> _Written exercise_
Please rewrite the material between the lines holding "Where should I click to: Open the" and "Action: [x=666, y=149]", inclusive, replacing "spiky-haired" with "curly-haired" and leaving everything else unchanged.

— Begin The records —

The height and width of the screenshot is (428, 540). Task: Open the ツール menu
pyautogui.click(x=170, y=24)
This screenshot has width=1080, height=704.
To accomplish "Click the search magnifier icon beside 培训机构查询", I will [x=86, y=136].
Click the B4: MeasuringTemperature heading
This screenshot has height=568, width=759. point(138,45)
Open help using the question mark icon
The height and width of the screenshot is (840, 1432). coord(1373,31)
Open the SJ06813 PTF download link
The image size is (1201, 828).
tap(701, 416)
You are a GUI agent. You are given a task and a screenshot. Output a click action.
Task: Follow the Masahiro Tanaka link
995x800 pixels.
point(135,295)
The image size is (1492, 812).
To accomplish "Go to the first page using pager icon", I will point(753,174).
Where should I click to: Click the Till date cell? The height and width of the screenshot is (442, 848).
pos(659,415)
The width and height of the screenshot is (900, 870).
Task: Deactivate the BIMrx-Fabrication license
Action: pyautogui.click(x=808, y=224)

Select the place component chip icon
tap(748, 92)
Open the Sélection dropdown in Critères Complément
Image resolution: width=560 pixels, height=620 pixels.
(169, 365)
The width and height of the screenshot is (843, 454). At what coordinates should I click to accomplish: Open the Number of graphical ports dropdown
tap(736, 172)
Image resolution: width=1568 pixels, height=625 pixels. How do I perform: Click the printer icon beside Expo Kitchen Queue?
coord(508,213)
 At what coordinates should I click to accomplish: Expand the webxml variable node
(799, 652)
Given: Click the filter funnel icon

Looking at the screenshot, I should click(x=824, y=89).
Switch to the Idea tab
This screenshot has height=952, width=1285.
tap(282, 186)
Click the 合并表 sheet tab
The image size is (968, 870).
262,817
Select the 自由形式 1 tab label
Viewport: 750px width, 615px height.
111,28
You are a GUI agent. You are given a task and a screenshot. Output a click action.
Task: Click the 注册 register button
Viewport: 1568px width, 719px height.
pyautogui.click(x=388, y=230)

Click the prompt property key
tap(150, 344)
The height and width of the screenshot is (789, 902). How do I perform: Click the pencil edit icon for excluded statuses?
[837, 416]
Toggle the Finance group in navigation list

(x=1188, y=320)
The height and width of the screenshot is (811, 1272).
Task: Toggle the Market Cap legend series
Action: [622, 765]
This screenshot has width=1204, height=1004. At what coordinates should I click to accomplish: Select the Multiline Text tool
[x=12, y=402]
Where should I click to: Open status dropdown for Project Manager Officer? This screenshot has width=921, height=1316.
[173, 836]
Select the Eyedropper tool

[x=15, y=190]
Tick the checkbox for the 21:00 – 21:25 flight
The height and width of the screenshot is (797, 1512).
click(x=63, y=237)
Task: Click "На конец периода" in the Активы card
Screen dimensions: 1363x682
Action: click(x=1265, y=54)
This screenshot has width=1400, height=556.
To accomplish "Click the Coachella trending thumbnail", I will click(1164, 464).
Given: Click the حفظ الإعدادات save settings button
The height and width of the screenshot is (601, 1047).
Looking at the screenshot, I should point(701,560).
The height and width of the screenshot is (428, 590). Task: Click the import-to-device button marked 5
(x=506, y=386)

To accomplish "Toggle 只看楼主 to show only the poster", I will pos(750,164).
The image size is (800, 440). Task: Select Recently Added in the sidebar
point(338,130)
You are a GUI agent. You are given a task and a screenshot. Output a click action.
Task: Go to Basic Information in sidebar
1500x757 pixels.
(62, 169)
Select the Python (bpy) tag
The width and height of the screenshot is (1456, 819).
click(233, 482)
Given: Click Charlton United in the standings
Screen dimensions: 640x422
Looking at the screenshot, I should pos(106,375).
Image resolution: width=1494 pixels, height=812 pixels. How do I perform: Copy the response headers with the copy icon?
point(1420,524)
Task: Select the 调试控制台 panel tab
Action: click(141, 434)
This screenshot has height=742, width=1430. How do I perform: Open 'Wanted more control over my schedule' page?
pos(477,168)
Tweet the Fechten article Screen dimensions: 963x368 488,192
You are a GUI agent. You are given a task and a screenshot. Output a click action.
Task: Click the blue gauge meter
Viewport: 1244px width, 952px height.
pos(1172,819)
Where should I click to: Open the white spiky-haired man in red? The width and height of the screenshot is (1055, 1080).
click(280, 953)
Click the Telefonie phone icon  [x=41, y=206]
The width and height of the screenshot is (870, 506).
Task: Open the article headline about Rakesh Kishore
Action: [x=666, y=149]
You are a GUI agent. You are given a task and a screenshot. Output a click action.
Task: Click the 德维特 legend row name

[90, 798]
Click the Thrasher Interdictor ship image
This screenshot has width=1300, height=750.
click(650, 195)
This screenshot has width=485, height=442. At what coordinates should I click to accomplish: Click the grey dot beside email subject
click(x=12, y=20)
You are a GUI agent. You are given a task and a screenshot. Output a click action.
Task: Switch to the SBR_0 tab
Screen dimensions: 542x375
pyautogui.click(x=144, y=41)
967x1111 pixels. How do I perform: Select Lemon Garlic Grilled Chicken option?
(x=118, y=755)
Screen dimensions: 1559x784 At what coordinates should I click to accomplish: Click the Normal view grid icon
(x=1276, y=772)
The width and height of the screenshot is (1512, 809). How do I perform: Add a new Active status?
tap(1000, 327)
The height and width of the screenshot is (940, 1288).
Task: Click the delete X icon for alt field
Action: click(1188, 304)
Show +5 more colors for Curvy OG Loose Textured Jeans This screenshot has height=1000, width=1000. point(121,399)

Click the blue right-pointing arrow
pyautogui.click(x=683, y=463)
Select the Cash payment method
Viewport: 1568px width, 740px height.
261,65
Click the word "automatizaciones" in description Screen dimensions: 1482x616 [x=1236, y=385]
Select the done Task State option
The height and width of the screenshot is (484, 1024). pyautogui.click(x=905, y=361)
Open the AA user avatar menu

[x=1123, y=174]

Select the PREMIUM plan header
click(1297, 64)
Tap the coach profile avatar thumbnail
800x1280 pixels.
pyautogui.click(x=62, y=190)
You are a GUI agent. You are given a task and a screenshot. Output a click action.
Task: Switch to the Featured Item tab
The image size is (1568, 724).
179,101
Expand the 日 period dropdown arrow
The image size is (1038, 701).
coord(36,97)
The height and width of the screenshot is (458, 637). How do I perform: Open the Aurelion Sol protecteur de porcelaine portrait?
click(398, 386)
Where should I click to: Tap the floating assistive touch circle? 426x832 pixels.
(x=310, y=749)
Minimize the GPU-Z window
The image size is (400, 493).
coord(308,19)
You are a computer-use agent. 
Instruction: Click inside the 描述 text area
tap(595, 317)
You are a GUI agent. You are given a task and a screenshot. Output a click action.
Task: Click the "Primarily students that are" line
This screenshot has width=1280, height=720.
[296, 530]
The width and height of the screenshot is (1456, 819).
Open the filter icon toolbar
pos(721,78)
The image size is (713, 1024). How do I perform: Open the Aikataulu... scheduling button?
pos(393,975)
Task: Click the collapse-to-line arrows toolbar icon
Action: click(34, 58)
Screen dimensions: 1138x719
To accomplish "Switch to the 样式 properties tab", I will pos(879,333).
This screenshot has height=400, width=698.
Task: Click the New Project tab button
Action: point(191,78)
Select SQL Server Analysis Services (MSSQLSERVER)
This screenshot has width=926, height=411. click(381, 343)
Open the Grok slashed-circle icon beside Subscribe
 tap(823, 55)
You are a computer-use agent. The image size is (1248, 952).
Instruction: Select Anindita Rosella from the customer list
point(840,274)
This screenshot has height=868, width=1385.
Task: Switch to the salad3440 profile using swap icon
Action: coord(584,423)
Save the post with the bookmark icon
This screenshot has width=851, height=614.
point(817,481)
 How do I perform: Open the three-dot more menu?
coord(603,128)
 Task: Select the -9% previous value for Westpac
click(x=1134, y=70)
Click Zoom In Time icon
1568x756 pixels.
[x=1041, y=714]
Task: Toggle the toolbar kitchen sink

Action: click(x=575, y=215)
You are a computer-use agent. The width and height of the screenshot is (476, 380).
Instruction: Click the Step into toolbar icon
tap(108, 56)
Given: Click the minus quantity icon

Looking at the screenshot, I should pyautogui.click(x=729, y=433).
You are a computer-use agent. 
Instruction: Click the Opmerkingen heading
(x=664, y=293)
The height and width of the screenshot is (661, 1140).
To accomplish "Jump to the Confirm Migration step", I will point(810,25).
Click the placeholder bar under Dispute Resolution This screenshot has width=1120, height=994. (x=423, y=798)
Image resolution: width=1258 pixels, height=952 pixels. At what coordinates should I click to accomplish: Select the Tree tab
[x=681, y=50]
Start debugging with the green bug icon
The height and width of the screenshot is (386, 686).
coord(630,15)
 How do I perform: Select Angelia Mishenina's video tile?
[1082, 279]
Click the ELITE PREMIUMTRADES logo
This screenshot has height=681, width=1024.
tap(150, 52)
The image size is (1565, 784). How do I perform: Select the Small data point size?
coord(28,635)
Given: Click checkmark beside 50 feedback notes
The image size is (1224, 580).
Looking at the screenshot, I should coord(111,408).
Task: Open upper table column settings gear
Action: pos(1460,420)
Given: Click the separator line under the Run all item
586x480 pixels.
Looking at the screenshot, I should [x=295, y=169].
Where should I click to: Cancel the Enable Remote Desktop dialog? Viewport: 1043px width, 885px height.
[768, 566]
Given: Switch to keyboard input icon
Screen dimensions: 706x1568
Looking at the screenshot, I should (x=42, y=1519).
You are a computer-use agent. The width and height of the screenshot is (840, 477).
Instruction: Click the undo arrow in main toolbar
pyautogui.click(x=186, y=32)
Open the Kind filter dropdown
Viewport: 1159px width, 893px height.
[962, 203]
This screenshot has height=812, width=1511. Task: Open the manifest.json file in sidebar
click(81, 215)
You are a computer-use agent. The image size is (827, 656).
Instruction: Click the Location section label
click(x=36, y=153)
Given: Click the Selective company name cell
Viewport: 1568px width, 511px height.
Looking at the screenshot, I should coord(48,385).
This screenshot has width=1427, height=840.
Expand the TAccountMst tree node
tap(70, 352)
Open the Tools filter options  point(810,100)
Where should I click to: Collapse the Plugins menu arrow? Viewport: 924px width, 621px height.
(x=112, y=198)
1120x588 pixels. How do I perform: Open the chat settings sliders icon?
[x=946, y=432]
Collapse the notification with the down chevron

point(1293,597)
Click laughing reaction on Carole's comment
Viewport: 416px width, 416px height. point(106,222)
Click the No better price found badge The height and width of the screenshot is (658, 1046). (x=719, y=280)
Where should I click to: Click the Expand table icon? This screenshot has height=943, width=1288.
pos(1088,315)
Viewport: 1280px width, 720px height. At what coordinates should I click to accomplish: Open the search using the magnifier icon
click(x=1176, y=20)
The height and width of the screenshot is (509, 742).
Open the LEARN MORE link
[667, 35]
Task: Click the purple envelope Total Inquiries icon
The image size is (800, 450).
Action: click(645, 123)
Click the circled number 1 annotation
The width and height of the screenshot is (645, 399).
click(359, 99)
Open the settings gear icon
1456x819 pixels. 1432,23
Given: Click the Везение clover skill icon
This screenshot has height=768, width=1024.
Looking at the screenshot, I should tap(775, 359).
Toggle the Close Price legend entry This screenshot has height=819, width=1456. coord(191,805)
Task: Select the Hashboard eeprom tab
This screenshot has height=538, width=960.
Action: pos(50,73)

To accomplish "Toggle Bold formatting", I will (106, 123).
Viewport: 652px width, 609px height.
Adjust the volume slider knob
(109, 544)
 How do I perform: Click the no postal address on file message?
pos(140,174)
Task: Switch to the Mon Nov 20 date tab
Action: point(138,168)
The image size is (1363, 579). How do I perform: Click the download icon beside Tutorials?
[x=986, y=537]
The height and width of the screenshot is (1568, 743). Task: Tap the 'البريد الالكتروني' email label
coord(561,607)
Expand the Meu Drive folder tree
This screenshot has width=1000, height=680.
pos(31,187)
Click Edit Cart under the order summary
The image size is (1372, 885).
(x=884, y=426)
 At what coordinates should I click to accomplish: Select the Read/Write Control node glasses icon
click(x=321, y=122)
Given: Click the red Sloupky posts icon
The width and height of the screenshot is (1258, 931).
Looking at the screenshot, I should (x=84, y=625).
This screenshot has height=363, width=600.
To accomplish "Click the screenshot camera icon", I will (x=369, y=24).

— End The records —

> _Reply to the exercise_
Where should I click to: Open the white curly-haired man in red? The width and height of the screenshot is (1055, 1080).
click(280, 953)
Click the Telefonie phone icon  [x=41, y=206]
The width and height of the screenshot is (870, 506).
Task: Open the article headline about Rakesh Kishore
Action: [x=666, y=149]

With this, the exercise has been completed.